— START Page excerpt —

Matthew D. Zimmer, Igor A. Bolotnov
Nuclear Science and Engineering | Volume 194 | Number 8 | August-September 2020 | Pages 708-720
Technical Paper | dx.doi.org/10.1080/00295639.2020.1722543
Articles are hosted by Taylor and Francis Online.
Recent advancements in computing power allow utilization of state-of-the-art direct numerical simulations (DNSs), coupled with interface tracking techniques, to perform fully resolved simulations of complex two-phase flows, such as flow regime transitions. Studying the highly resolved temporal and spatial information produced from these virtual experiments can advance our understanding of the phenomenon and inform coarser models. With these improved models, better predictions of flow regime behavior and location in boiling water reactors can be made.

— END Page excerpt —
— START Dataset content —

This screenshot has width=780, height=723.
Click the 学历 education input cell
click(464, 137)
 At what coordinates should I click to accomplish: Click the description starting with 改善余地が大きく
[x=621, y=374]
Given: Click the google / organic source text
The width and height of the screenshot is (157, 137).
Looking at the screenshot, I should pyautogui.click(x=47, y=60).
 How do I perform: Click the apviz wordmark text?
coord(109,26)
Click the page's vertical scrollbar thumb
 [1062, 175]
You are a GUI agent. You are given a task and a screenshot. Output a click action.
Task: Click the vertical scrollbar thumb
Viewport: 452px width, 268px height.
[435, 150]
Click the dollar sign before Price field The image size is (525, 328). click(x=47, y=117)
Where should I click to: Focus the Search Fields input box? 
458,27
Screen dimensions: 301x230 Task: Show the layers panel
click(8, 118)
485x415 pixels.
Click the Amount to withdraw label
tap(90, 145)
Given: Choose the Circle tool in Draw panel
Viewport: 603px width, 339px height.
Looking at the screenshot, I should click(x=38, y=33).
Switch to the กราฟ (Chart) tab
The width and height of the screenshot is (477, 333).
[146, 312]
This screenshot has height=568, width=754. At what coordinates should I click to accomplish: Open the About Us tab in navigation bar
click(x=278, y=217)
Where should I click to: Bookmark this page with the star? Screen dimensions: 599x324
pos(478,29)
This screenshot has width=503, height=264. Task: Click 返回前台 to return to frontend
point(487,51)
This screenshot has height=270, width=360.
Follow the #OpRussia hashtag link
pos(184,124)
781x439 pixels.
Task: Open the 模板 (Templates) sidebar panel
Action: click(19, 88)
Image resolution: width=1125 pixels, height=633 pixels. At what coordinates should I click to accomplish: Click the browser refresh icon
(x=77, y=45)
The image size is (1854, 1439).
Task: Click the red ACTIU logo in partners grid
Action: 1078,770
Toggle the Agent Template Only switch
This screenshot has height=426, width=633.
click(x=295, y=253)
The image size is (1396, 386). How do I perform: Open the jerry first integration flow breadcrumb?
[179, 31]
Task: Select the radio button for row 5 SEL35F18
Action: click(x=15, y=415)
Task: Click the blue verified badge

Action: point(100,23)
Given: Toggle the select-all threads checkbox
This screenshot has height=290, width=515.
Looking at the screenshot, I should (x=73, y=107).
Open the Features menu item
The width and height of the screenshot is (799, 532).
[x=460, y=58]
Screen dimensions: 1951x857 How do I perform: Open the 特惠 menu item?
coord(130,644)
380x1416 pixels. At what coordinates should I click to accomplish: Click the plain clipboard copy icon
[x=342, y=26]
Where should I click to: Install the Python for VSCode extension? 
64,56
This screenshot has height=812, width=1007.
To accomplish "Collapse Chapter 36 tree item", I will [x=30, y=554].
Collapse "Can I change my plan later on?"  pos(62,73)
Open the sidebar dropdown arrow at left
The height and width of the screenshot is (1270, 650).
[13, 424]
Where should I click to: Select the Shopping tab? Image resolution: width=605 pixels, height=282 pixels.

— END Dataset content —

:: Directions ::
[A] Could you extract the passage of the two-phase flow abstract that begins at the words "Recent advancements in" and stops after "can be made."?
[B] How would the two-phase flow abstract go on after its final sentence? Write what comes next.
The records are separate material and are not part of the two-phase flow abstract.

:: Outputs ::
[A]
Recent advancements in computing power allow utilization of state-of-the-art direct numerical simulations (DNSs), coupled with interface tracking techniques, to perform fully resolved simulations of complex two-phase flows, such as flow regime transitions. Studying the highly resolved temporal and spatial information produced from these virtual experiments can advance our understanding of the phenomenon and inform coarser models. With these improved models, better predictions of flow regime behavior and location in boiling water reactors can be made.

[B]
The presented research uses the PHASTA code, which employs the level set method for interface tracking, to examine the mechanisms of flow regime transition, specifically the slug-to-bubbly and slug-to–churn-turbulent regime transitions. The DNS was validated using theoretical and experimental work found in open literature. Different geometries, including pipes and minichannels, were explored in order to improve the fundamental understanding of the complex flow phenomenon. Using advanced analysis techniques, the transient flow properties were analyzed at resolutions not available to other methods. The numerical data analysis allows for calculation of both time and spatially averaged properties as well as local instantaneous properties. Possible mechanisms for the transition are discussed. Examples include liquid kinetic energy/surface tension energy balance and interfacial shear forces in the liquid film. It is also noted that the transition out of slug flow can take at least two pathways: interfacial wave-induced instability development in the Taylor bubble, leading to its disintegration, or strong bubble shearing at the tail of the bubble.